ARAMAIC WATCH: The Mor Gabriel Syriac Orthodox Monastery in Turkey has become the center of a land controversy:
Christian monastery in Turkey fights to keep land
Wed Jan 21, 2009 8:02pm EST

21 Jan 2009

By Ibon Villelabeitia

MIDYAT, Turkey (Reuters) - In a remote village near the Turkish-Syrian border, a land dispute with neighboring villages is threatening the future of one of the world's oldest functioning Christian monasteries.

Critics say the dispute, which has become a rallying cry for Christian church groups across Europe, is a new chapter in the long history of religious persecution of the small Christian community by the Turkish state.

Tucked amid rugged hills where minarets rise in the distance, a small group of monks chants in Aramaic, the language of Jesus Christ, inside the fifth-century Mor Gabriel monastery. It is a relic of an era when hundreds of thousands of Syriac Christians lived and worshipped in Turkey.

"This is our land. We have been here for more than 1,600 years," said Kuryakos Ergun, head of the Mor Gabriel Foundation, surveying the barren land and villages from the monastery's rooftop. "We have our maps and our records to prove it. This is not about land. It's about the monastery."

The dispute, on which a court is due to rule on February 11, is testing freedom of religion and human rights for non-Muslim minorities in this overwhelmingly Muslim country that aspires to join the European Union.

The row began when Turkish government land officials redrew the boundaries around Mor Gabriel and the surrounding villages in 2008 to update a national land registry.

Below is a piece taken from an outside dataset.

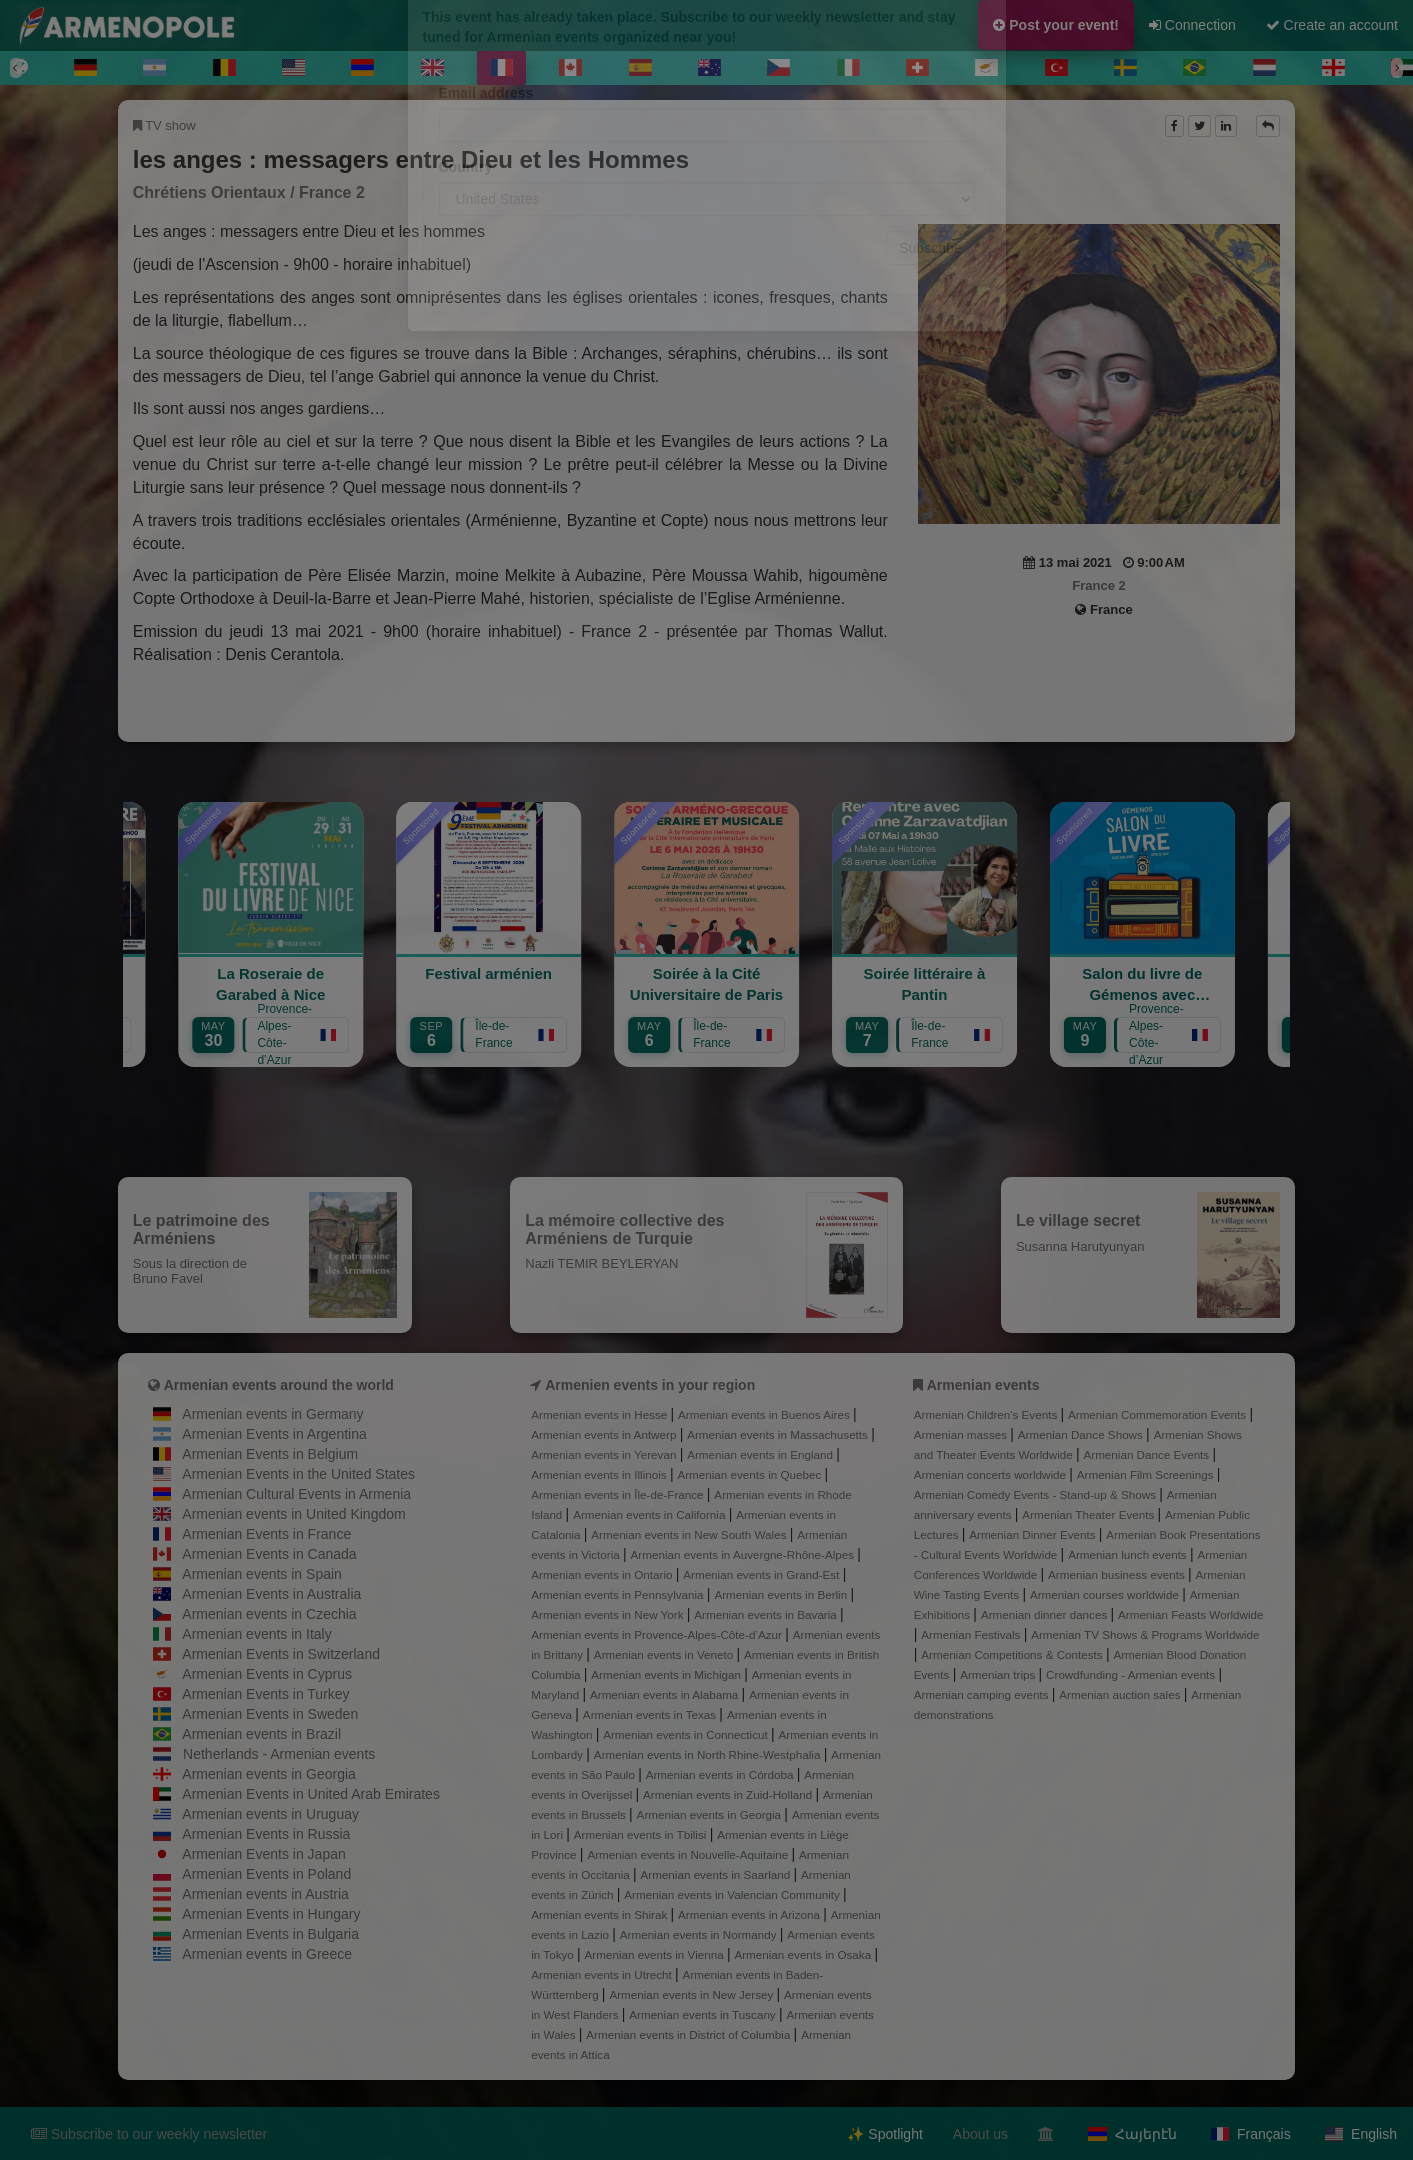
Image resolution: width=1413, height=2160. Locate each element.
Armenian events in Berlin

The monks say the new boundaries turn over to the villages large plots of land the monastery has owned for centuries, and designate monastery land as public forest. Christian groups believe officials want to ultimately stamp out the Syriac Orthodox monastery.

[...]
AINA reports on a response in Europe:
"Save the monastery of Mor Gabriel, save Christendom in Turkey" -- that is the slogan of a huge demonstration planned for Sunday, Jan. 15, in Berlin. Its aim is to help safeguard the existence of Mor Gabriel -- also known as the Monastery of St. Gabriel -- which is the spiritual center of Syrian-Orthodox Christians in Turkey. Founded in 397, it is the oldest surviving Syriac Orthodox monastery in the world. It is located on the Tur Abdin plateau in Southeastern Turkey, the motherland of the Syriac people. Its main purpose is to keep Syriac Orthodox Christianity alive in the land of its birth by providing schooling and the ordination of native-born monks. Throughout its long history, it has also provided physical protection to Turkey's Christian minority. The so-called "Action Mor Gabriel" was founded by S.E. Mor Julius Dr. Hanna Aydin, the Archbishop of the Syrian-Orthodox church of Antiochia in Germany in November 2008. It unites six organizations, namely the Archdiocese of Syrian-Orthodox Churches in Germany, the umbrella organization of Tur Abdin, the European Syriac Union, the Federation of Armenians in Germany, the Federation Survoye and the Central Council of Assyrian Associations in Germany. The managing director of the "Action Mor Gabriel" is Raid Gharib, a German citizen of Turkish descent. He is a political scientist working at the university of Tübingen on a Ph.D. entitled "Nation and identity of the Syriac Christians: The quest for a feasible societal model."